## Work item
Each line below should be written out again exactly.

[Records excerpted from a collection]

++++++++++

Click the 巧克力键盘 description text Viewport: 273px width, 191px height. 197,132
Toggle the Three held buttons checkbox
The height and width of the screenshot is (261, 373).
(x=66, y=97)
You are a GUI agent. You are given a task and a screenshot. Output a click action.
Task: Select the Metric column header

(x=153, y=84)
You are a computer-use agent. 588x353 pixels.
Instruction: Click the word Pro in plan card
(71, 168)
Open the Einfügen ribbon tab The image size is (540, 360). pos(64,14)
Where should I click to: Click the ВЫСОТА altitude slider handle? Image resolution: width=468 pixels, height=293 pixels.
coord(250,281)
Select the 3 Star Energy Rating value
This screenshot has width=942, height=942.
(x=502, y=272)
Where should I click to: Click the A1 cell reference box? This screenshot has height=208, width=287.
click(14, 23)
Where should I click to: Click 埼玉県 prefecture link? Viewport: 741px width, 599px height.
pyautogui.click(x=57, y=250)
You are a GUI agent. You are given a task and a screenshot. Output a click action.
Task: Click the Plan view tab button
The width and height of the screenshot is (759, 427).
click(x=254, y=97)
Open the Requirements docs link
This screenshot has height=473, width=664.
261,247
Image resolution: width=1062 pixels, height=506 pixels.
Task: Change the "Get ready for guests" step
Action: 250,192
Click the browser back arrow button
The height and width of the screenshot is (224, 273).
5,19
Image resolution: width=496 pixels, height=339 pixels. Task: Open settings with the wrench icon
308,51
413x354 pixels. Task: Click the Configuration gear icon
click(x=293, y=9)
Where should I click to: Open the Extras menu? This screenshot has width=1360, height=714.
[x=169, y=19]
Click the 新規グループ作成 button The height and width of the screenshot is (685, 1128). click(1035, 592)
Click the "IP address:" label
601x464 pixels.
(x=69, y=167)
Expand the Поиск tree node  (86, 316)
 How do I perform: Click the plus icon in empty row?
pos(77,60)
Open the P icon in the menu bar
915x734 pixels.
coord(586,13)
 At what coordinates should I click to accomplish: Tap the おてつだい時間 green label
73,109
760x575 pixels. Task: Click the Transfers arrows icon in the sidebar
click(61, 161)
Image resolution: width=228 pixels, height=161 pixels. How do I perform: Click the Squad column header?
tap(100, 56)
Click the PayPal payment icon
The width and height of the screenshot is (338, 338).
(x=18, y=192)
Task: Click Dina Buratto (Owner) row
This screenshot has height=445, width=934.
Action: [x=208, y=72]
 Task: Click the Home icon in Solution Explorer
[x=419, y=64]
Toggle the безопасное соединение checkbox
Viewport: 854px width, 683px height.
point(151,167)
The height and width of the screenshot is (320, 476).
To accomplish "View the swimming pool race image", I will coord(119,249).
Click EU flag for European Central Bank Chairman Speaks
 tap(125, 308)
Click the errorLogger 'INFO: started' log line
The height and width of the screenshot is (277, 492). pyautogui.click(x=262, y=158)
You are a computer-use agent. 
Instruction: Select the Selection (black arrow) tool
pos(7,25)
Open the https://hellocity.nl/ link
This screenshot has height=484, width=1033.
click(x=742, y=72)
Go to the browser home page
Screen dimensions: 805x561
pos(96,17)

++++++++++

## Result of the exercise
Click the 巧克力键盘 description text Viewport: 273px width, 191px height. 197,132
Toggle the Three held buttons checkbox
The height and width of the screenshot is (261, 373).
(x=66, y=97)
You are a GUI agent. You are given a task and a screenshot. Output a click action.
Task: Select the Metric column header

(x=153, y=84)
You are a computer-use agent. 588x353 pixels.
Instruction: Click the word Pro in plan card
(71, 168)
Open the Einfügen ribbon tab The image size is (540, 360). pos(64,14)
Where should I click to: Click the ВЫСОТА altitude slider handle? Image resolution: width=468 pixels, height=293 pixels.
coord(250,281)
Select the 3 Star Energy Rating value
This screenshot has width=942, height=942.
(x=502, y=272)
Where should I click to: Click the A1 cell reference box? This screenshot has height=208, width=287.
click(14, 23)
Where should I click to: Click 埼玉県 prefecture link? Viewport: 741px width, 599px height.
pyautogui.click(x=57, y=250)
You are a GUI agent. You are given a task and a screenshot. Output a click action.
Task: Click the Plan view tab button
The width and height of the screenshot is (759, 427).
click(x=254, y=97)
Open the Requirements docs link
This screenshot has height=473, width=664.
261,247
Image resolution: width=1062 pixels, height=506 pixels.
Task: Change the "Get ready for guests" step
Action: 250,192
Click the browser back arrow button
The height and width of the screenshot is (224, 273).
5,19
Image resolution: width=496 pixels, height=339 pixels. Task: Open settings with the wrench icon
308,51
413x354 pixels. Task: Click the Configuration gear icon
click(x=293, y=9)
Where should I click to: Open the Extras menu? This screenshot has width=1360, height=714.
[x=169, y=19]
Click the 新規グループ作成 button The height and width of the screenshot is (685, 1128). click(1035, 592)
Click the "IP address:" label
601x464 pixels.
(x=69, y=167)
Expand the Поиск tree node  (86, 316)
 How do I perform: Click the plus icon in empty row?
pos(77,60)
Open the P icon in the menu bar
915x734 pixels.
coord(586,13)
 At what coordinates should I click to accomplish: Tap the おてつだい時間 green label
73,109
760x575 pixels. Task: Click the Transfers arrows icon in the sidebar
click(61, 161)
Image resolution: width=228 pixels, height=161 pixels. How do I perform: Click the Squad column header?
tap(100, 56)
Click the PayPal payment icon
The width and height of the screenshot is (338, 338).
(x=18, y=192)
Task: Click Dina Buratto (Owner) row
This screenshot has height=445, width=934.
Action: [x=208, y=72]
 Task: Click the Home icon in Solution Explorer
[x=419, y=64]
Toggle the безопасное соединение checkbox
Viewport: 854px width, 683px height.
point(151,167)
The height and width of the screenshot is (320, 476).
To accomplish "View the swimming pool race image", I will coord(119,249).
Click EU flag for European Central Bank Chairman Speaks
 tap(125, 308)
Click the errorLogger 'INFO: started' log line
The height and width of the screenshot is (277, 492). pyautogui.click(x=262, y=158)
You are a computer-use agent. 
Instruction: Select the Selection (black arrow) tool
pos(7,25)
Open the https://hellocity.nl/ link
This screenshot has height=484, width=1033.
click(x=742, y=72)
Go to the browser home page
Screen dimensions: 805x561
pos(96,17)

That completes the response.